Verletztes Mädchen stehen gelassen

Mit blutender Hand soll sie sich aus der Situation entfernt haben. Ihre Mutter sei währenddessen, einen der Rottweiler am Halsband haltend, auf die vermeintliche Besitzerin getroffen. „Sie hat angeboten, uns ins Krankenhaus zu fahren, sobald sie die Hunde in ihr Auto gebracht hat“, erklärt sie. Als ihre verletzte Tochter und sie auf die Hundehalterin warten, werden sie nach ihrer Aussage jedoch Opfer eines dreisten Schachzugs.

In einem weißen Fahrzeug soll sich die mutmaßliche Täterin vom Ort des Geschehens entfernt haben. „Wir sahen nur noch das Auto über den Deich wegfahren.“ Nachdem sie im Krankenhaus waren, erstatten sie Anzeige gegen Unbekannt. In einer WhatsApp-Gruppe erkennen sie daraufhin eine Hundetrainerin aus Rees, die die Schuldige sein soll. Nun kam es im Amtsgericht Emmerich zum Prozess.

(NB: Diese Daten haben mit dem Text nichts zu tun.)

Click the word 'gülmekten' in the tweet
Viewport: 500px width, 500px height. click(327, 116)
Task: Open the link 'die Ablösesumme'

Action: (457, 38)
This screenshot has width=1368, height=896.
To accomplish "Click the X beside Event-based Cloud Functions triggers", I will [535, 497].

Alles nur Rassendiskriminierung?

Der Vorwurf gegen die 34-Jährige: fahrlässige Körperverletzung. Wenn ihre Rottweiler auch von der Maulkorb- sowie Leinenpflicht befreit waren, hätte sie gesetzlich nicht beide Kampfhunde gleichzeitig ausführen dürfen. Das sei ihr bewusst, immerhin bestehe ihre Berufung „aus allem rund ums Thema Hund“. Sogar auf ihren Rundschal, den sie während der Verhandlung trägt, sind Vierbeiner gedruckt. Umso schlimmer treffen die „Rottweiler-Mama“ Vorurteile gegenüber ihrer Tiere.

Haltung von Rottweilern

In NRW zählen Rottweiler zu gefährlichen Hunden, weshalb sie per Liste erfasst werden. Das bedeutet, dass für ihre Haltung eine Erlaubnis sowie ein Sachkundenachweis erforderlich sind.

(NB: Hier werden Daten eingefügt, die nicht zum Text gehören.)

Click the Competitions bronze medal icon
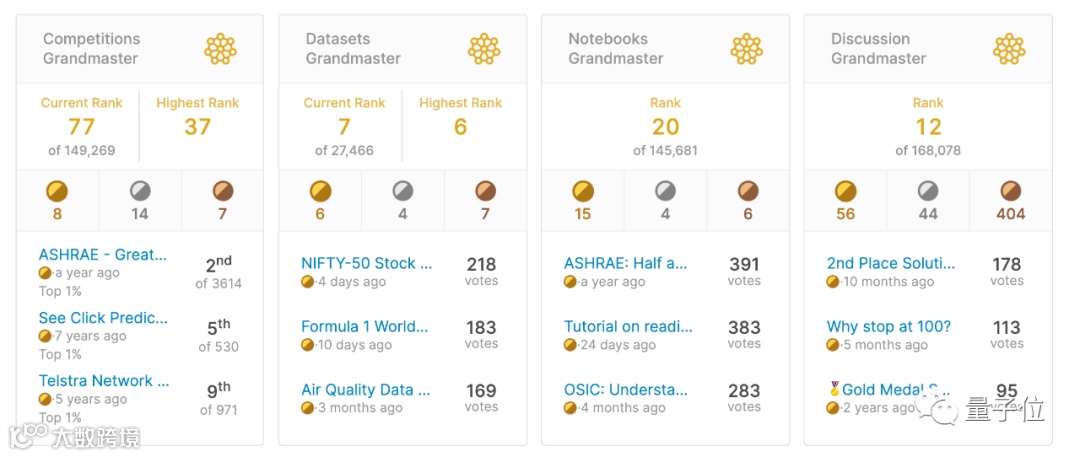The height and width of the screenshot is (457, 1080). click(222, 191)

Bestehen die Tiere strenge Verhaltenstests, werden sie von Maulkorb- und Leinenpflicht befreit. Auch dann muss beim Gassigehen eine mindestens 18-jährige Person pro Tier dabei sein. Es ist also nicht erlaubt, alleine mit zwei Rottweilern zu spazieren.

„Genauso wie man Menschen nicht diskriminieren darf, weil sie schwul oder lesbisch sind, darf man Hunde nicht wegen ihrer Rasse diskriminieren“, legt die 34-Jährige los. Wenn ein Tier, oder eben ein Mensch unabhängig seiner Sexualität, ein minderjähriges Mädchen beißt, folgen jedoch in beiderlei Fällen Konsequenzen.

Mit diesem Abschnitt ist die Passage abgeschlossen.